┌─ Task material
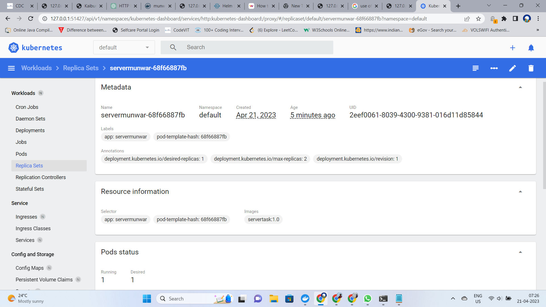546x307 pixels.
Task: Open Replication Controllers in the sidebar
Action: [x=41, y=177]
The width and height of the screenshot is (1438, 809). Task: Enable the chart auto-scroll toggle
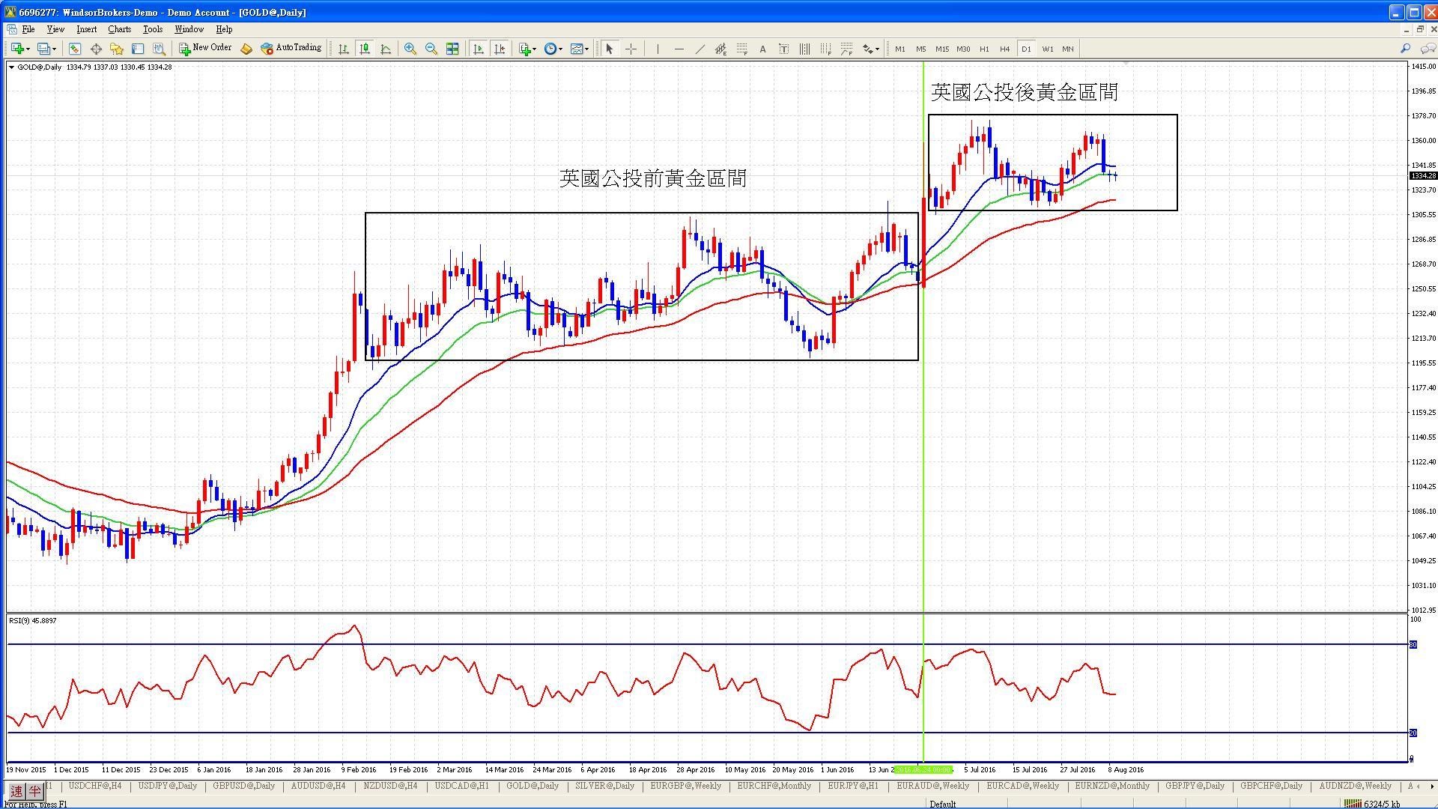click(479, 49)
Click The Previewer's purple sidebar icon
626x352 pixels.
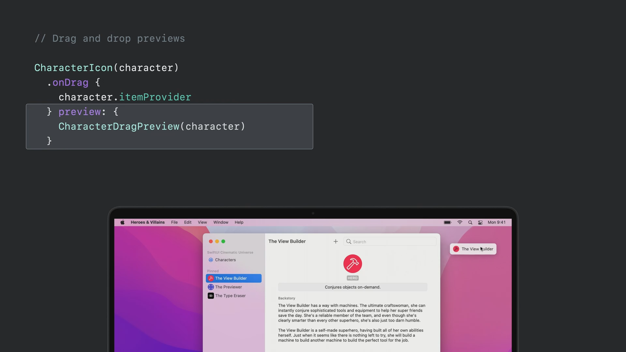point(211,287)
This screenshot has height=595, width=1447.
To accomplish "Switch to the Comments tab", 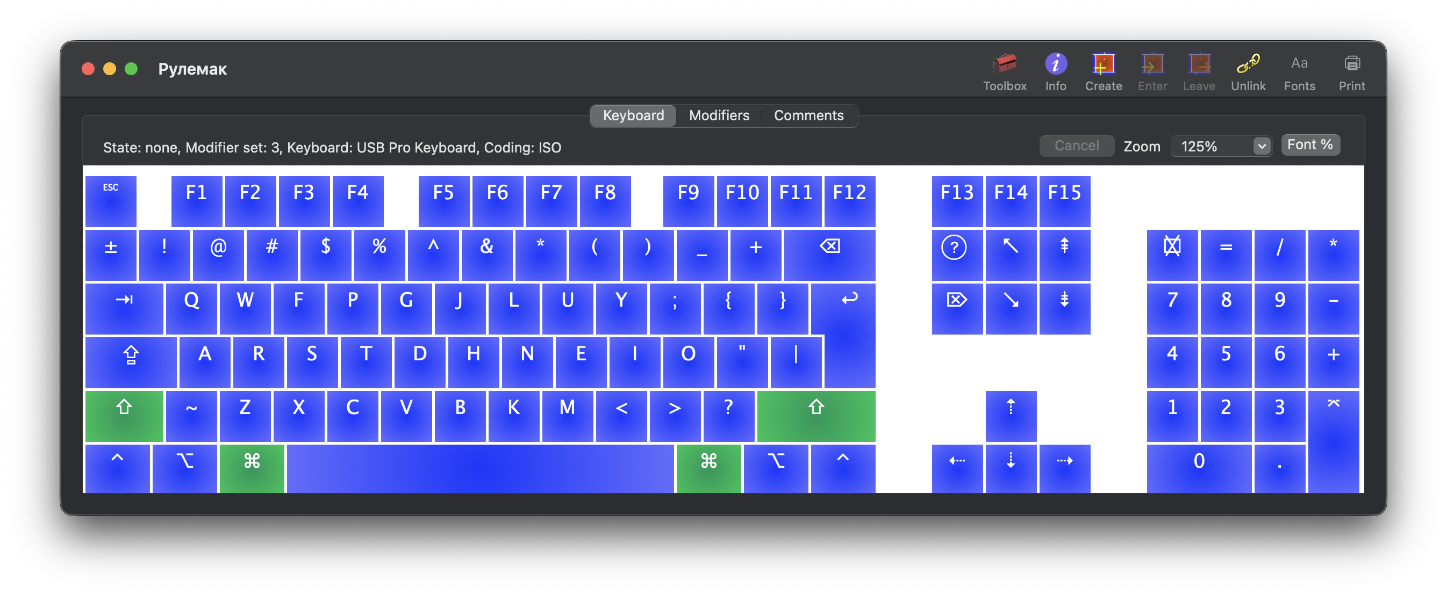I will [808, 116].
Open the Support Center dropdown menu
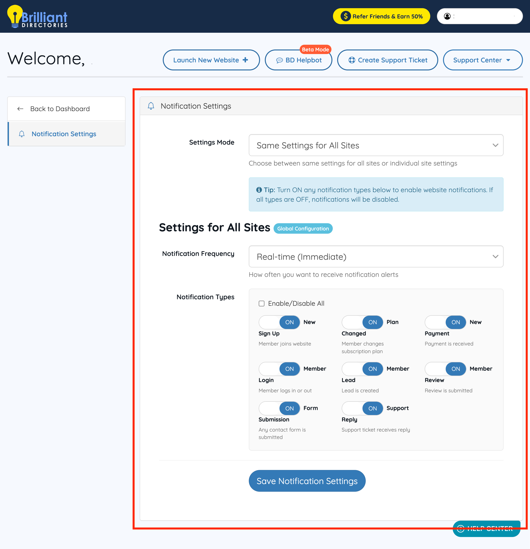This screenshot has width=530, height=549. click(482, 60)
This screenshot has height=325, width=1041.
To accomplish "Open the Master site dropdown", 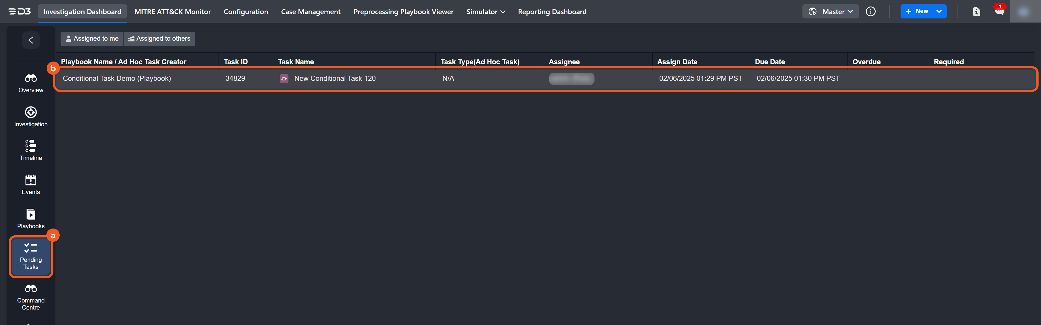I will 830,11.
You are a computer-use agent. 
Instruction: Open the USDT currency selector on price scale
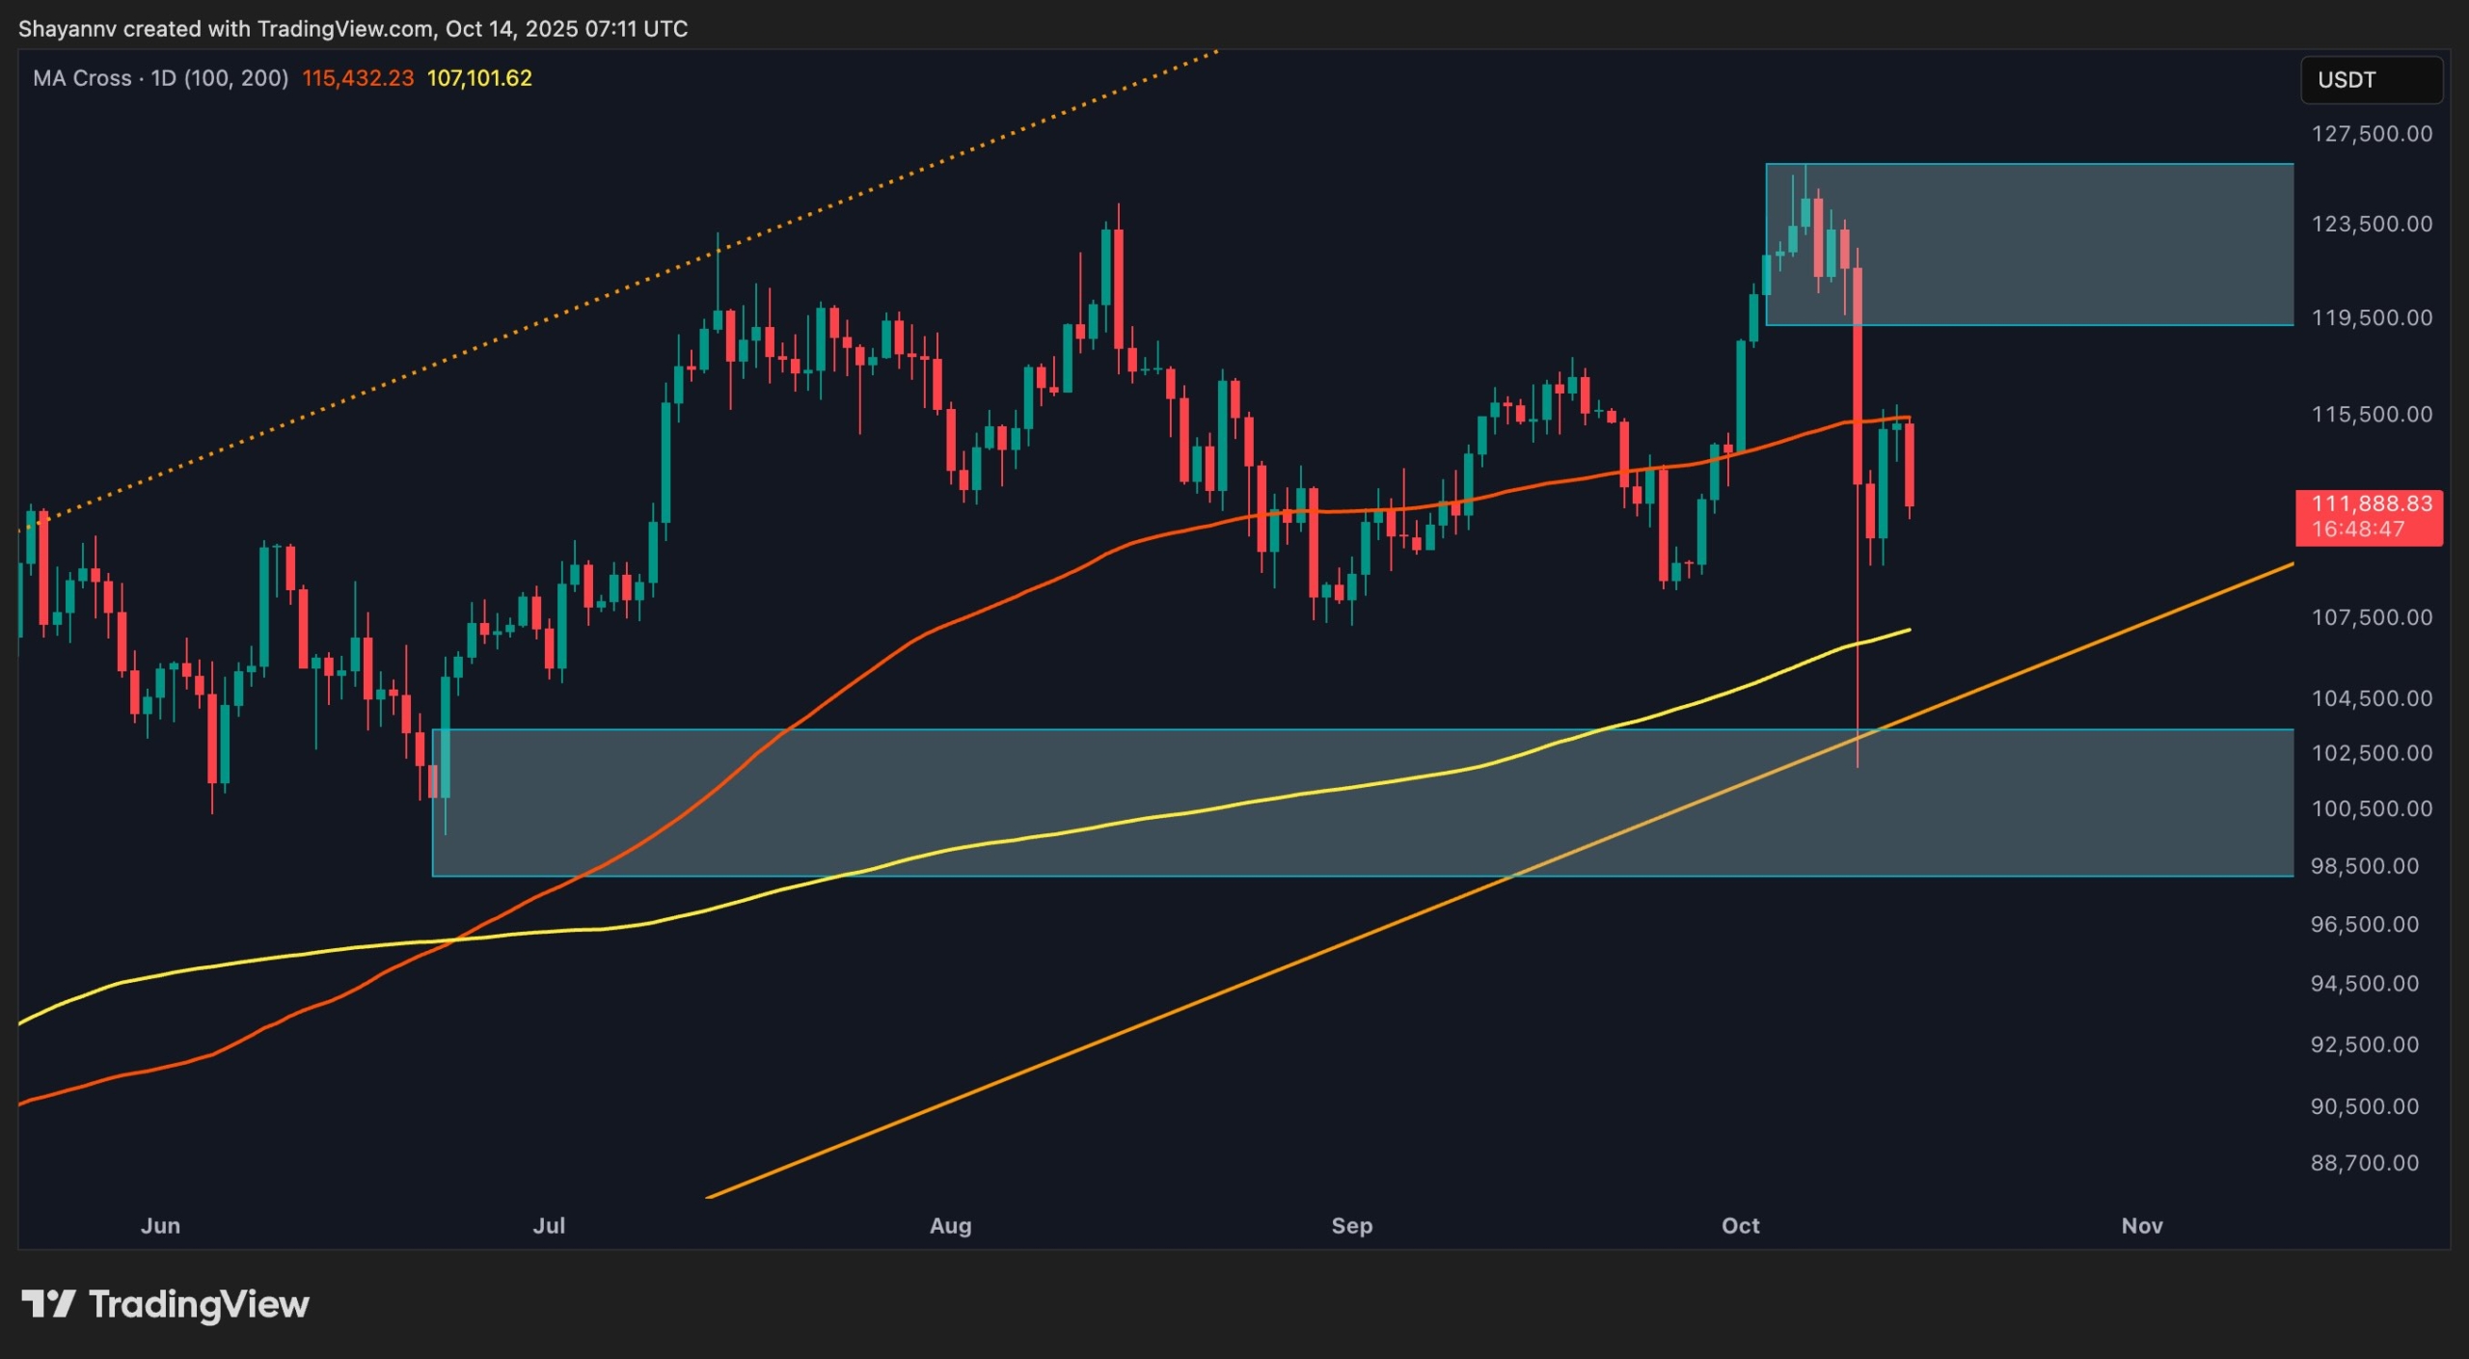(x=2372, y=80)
└─
◆ **Task directions**
Take the line containing "Instruction: Open the" and all lines after it to the end of the data above, and reproduce them exactly, leaving out pictures. Nothing else belongs in the copy.

◆ **Answer to the problem**
Instruction: Open the USDT currency selector on price scale
(x=2372, y=80)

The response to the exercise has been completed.